自分でも可愛くないと、溜息を吐いて呆れてしまいたい。生意気だなって我ながら思うのだけど、直そうと決めても直せないこの性格は習性不可能ということかそれとも修正する気なんて元々ないのだろうか、自分でもその辺はよく分からない。自分の性格なんてものは年齢の分付き合ってきてるのだから変えようと思って変えられるものでもないかもしれないけど。それは私だけじゃなくて目の前で楽しそうに笑うこの男にも言えるのかもしれない。いくら私が直して欲しいと悲願しても、それが現実しないのはこの男の性格は既に出来上がってしまっていて修正なんて出来ないからだ。
本当に嫌味な性格をしていると思う。嫌味というかもう性格が悪いの一言だ。ぎりりと睨み付けてやってもこの男はひるみやしない。本当に嫌味な奴。

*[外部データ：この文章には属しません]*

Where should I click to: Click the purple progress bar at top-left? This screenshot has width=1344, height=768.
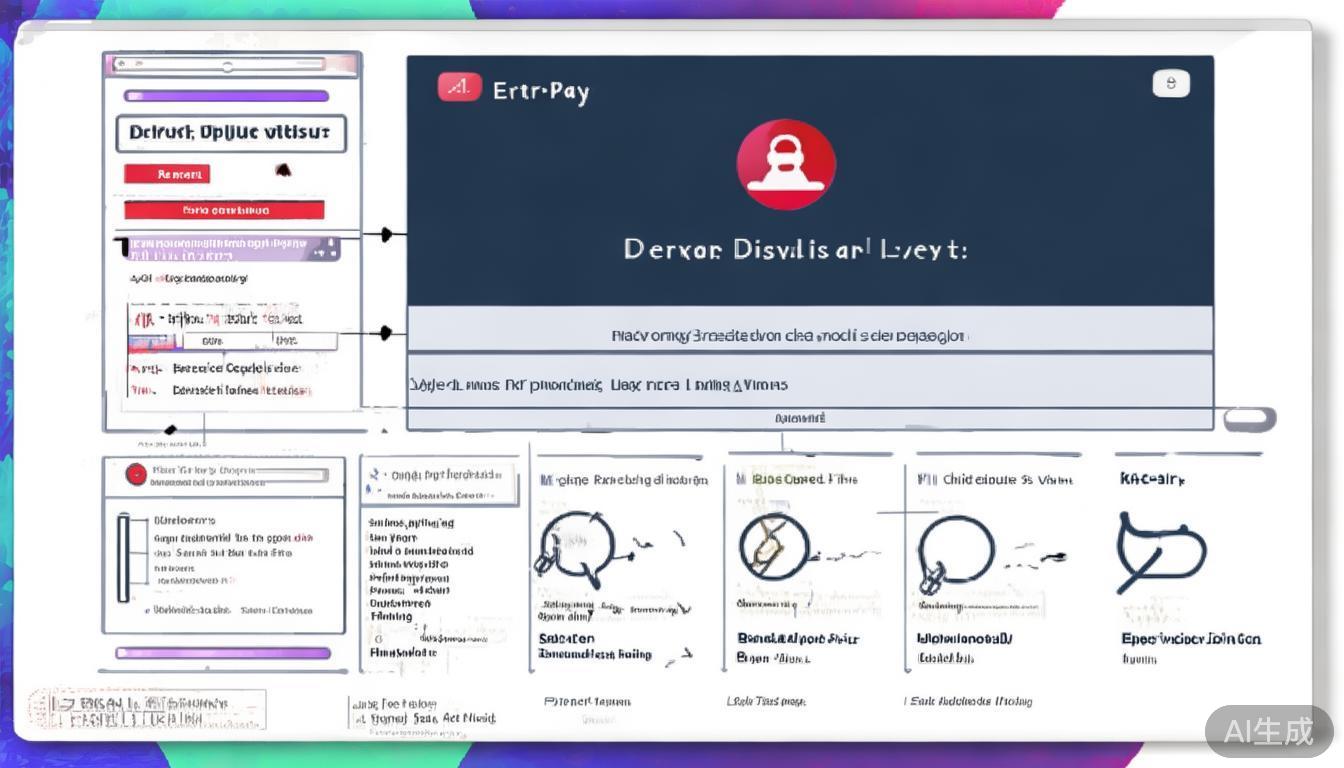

私が何をどうしたって何でもないというように笑っているこの男に対して膨れ上がる不満。イライラする、それはこの男に私が勝ることがないからとかではなく、この男に全て見透かされているようだから。私のことなんて全部解ってますみたいな顔をされるのが嫌、でも何も解らないような態度をとられるのも嫌。矛盾しすぎだろと自分でも思ったけど、その辺は目の前にいる幸村がちょうどいいくらいの態度を取ってくれればいいだけのことだ。

同じ委員の男子と委員会の帰りに喋っていたら突如現れた幸村が話に入ってきて、何故か私の性格だとか珍エピソードだとかを話初めて、私が幸村の言葉を制止した時にはすでに遅くてその男子は既に私にドン引きしていた。適当な理由を並べそそくさとその場を去る男子と共に私の淡い青春の風も一緒に去っていってしまった。そして残された私の傍には腹を抱えて笑う幸村の姿。
何故だ、何故なんだ。私はただ委員が同じ男子と談笑していて、楽しくやっていたというのにだ。
これってもしかしていい感じじゃね?なんて思っていただけだし、ちょっと仲良くなりたいなあなんて思ってただけなのに。どうして幸村なんかに邪魔されなくちゃいけないんだ。神様彼をどうにかしてください。

幸村は悪びれる様子もなく「あーあ」なんて口にしている。なにがあーあ、だよ。誰のせいだよ。彼をじとりと睨み付けるも痛くも痒くもないというように更に笑みが濃くなっただけに終わった。